The point is that you're trying to counteract criticisms of the story by citing other elements of the story as if they're somehow something that naturally preexisted rather than an integral part of what's being criticized. In other words, you can't say that Batman's vigilatism is acceptable, understandable, necessary or not vigilantism at all because Gotham is so corrupt and lawless. You can't say that Batman's not really fascist because he exists in a different world than ours which makes his behavior seem normative or necessary.

walter kranz (walterkranz), Friday, 5 August 2005 14:25 (eighteen years ago) link

me: "likewise, the notion of the 'vigilante' only makes sense in a basically well-ordered society, which gotham is not."

walter: "Once again, Gotham is not a real city. It's a fictional society that was created to serve whatever point the author was trying to make. Gee, what a big surprise that it was portrayed in a way that makes vigilantism seem forgivable or even inevitable."

okay, here goes. gotham is not a real city: agreed. was it created to serve an author's intention? maybe, but the process is *liable to be a little bit more complex than this*. but this aside, where is the problem? any fiction effectively invents its setting by slection and ommission. the new york of 'taxi driver' or the paris of 'les enfants du paradis' for two examples. this is standard practice.

but by doing this the artists give us a vision of the world, or an extrapolation from it. was chicago in the '30s like gotham. no, but it was a bit, from certain angles. terrible (racist) exploitation meets civic corruption and gangsterism. is vigilanteism as bad as you say in this bleak setting? i don't know: that's the problem posed by 'batman'. otoh, batman is no ordinary vigilante, and he has a complex relation with the law.

but in your view a work of fiction ought to conform to given ideas about society? this would basically mean only one book is possible, and thatall questions have been answered, wouldn't it?

N_RQ, Friday, 5 August 2005 14:29 (eighteen years ago) link

Walter, the issue you're raising is akin to saying "A Tale Of Two Cities would have been a much more effective story if Charles Darnay and Sydney Carton didn't look so similar; that set a tone of completely unrealistic coincedences that I just didn't buy."

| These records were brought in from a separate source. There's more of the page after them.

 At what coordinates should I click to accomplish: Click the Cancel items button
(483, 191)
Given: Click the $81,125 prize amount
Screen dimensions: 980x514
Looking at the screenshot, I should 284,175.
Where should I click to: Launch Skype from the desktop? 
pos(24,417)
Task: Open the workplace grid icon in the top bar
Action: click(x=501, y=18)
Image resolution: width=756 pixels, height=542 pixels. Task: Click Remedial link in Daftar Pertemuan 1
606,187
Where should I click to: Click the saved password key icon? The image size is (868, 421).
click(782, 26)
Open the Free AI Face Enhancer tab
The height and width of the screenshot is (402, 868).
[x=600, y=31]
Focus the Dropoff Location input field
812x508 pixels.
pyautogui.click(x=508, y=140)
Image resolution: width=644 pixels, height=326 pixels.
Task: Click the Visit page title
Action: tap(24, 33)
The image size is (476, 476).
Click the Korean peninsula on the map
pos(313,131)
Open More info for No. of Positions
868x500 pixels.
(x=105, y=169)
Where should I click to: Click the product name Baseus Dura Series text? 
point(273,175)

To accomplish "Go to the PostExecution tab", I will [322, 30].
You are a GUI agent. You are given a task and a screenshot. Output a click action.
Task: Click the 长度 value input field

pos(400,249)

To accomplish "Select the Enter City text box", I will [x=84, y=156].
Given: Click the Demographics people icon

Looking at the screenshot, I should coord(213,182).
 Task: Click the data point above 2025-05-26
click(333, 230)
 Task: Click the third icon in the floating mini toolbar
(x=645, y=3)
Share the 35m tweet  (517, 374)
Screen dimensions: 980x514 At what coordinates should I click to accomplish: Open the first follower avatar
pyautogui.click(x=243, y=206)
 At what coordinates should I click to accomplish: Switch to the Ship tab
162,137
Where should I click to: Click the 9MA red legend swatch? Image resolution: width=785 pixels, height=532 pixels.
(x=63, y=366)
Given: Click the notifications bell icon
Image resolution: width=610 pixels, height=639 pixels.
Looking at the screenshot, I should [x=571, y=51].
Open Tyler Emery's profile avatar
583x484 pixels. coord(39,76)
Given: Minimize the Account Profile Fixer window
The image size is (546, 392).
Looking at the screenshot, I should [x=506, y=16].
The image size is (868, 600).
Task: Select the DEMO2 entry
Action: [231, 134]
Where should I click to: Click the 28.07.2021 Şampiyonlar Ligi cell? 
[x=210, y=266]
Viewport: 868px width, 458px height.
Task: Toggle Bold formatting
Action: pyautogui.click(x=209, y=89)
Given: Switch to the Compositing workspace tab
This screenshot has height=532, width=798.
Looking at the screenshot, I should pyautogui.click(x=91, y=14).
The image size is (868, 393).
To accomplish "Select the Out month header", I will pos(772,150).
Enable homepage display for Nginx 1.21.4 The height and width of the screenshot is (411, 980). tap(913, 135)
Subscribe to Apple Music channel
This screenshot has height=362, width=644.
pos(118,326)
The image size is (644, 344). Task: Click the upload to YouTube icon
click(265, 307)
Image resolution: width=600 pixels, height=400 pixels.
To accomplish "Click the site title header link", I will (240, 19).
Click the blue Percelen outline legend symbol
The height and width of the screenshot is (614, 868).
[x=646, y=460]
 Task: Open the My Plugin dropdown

So yeah, it's a valid criticism that seems to miss the entire point of the story to such an amazing degree it's hilarious.

The Ghost of Dan Perry (Dan Perry), Friday, 5 August 2005 14:49 (eighteen years ago) link

is vigilanteism as bad as you say in this bleak setting? i don't know: that's the problem posed by 'batman'.

Actually, I never said vigilantism was bad per se. I have said that think that Batman Begins creates a typical fascist narrative where a powerful individual fights to clean up a corrupt and degraded society. Coming back and saying "but the society is corrupt and degraded!" doesn't really make sense.

but in your view a work of fiction ought to conform to given ideas about society?

Of course not, I never said that. I'm saying that if we're going to analyze and criticize the politics of a story, the setting of the story is part of the author's creation and needs to be taken into account as well. I feel like many of the defenses of Batman Begins are treating Gotham like it's a real place: the old "it's just reflecting reality" argument.

walter kranz (walterkranz), Friday, 5 August 2005 14:50 (eighteen years ago) link

I feel like many of the defenses of Batman Begins are treating Gotham like it's a real place
How are we supposed to treat it? The best way to clean Gotham up would be to write that all the corrupt people within the city came to a realization that they were acting terribly and had a sudden and irreversible change of heart. THE END!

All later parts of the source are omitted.